Computer Associates International has fired nine employees in its legal and finance departments in connection with its internal...

Computer Associates International has fired nine employees in its legal and finance departments in connection with its internal investigation of accounting violations which have already led to criminal charges against several former executives.

A company spokesman declined to release the names or positions of the employees.

Eight worked in CA's New York headquarters, while another was based in Atlanta. CA said it will use staff from other areas and its international subsidiaries temporarily to handle the additional work in the affected departments.

CA, one of the IT industry's largest software suppliers, admitted in October to booking revenue from contracts before they were finalised to inflate its quarterly earnings in its 2000 financial year.

The US Securities and Exchange Commission (SEC), which is pursuing sanctions against involved employees and has warned CA it may take punitive action against the company, estimated CA improperly recognised $1.4bn (£781m) in revenue throughout the year.
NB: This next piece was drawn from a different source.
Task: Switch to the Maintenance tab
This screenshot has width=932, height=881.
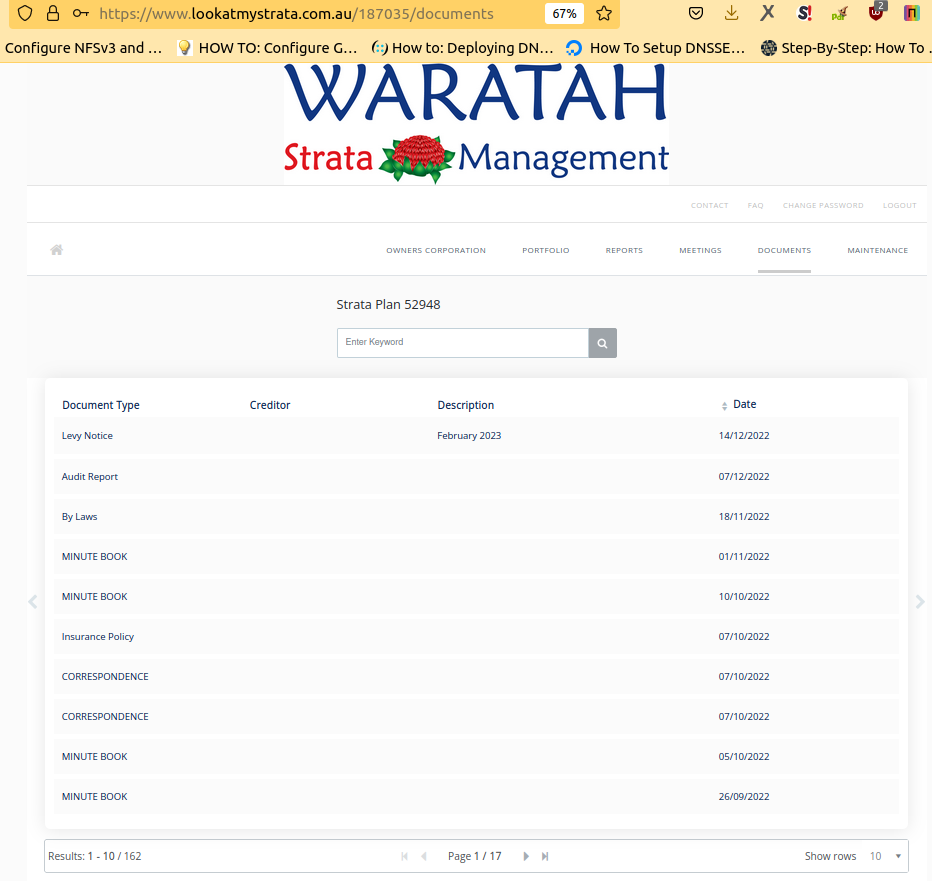Action: click(877, 251)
CA fired its then-chief financial officer, Ira Zar, in October 2003, when it released preliminary findings from an investigation by its board's audit committee. Zar and three former colleagues have pleaded guilty to federal charges including securities fraud.
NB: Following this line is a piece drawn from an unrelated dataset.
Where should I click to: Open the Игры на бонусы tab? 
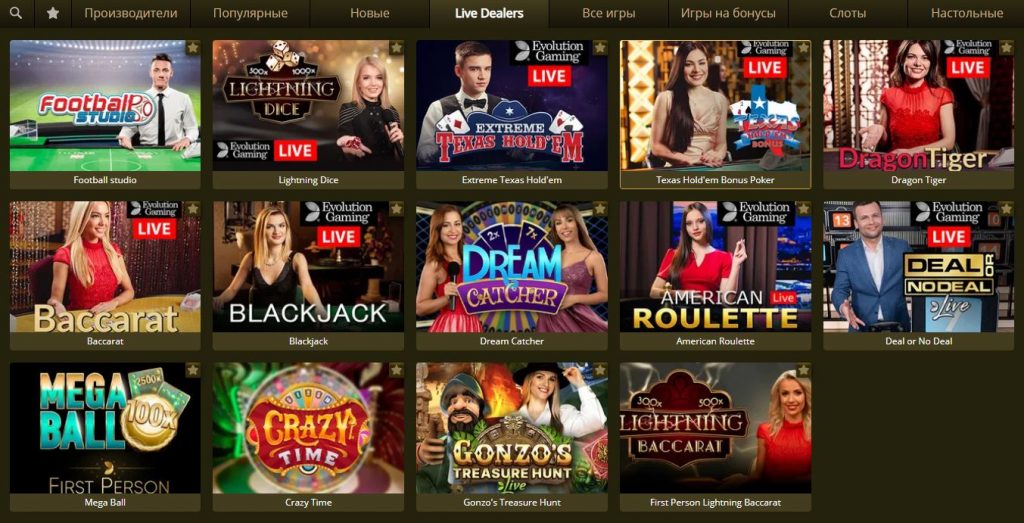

More than a dozen CA employees have now been forced out as a result of the accounting scandal, including the company's general counsel, Steven Woghin. CA initially said Woghin would change positions but remain with the company, but reversed two weeks ago it announced that Woghin's employment had been terminated.

Questions remain about the company's chief executive, Sanjay Kumar, who served as president and chief operating officer when the accounting improprieties occurred.

Kumar appears to be a target of investigators from the SEC and US Department of Justice, which say their inquiries into CA's past are still in progress.

CA's board is close to completing its own assessment of the accounting problems and whether the company needs to restate its financial reports from 2000. CA changed its accounting methods in November 2000 - eight months after the end of its 2000 financial year - to recognise revenue gradually over the life of a contract.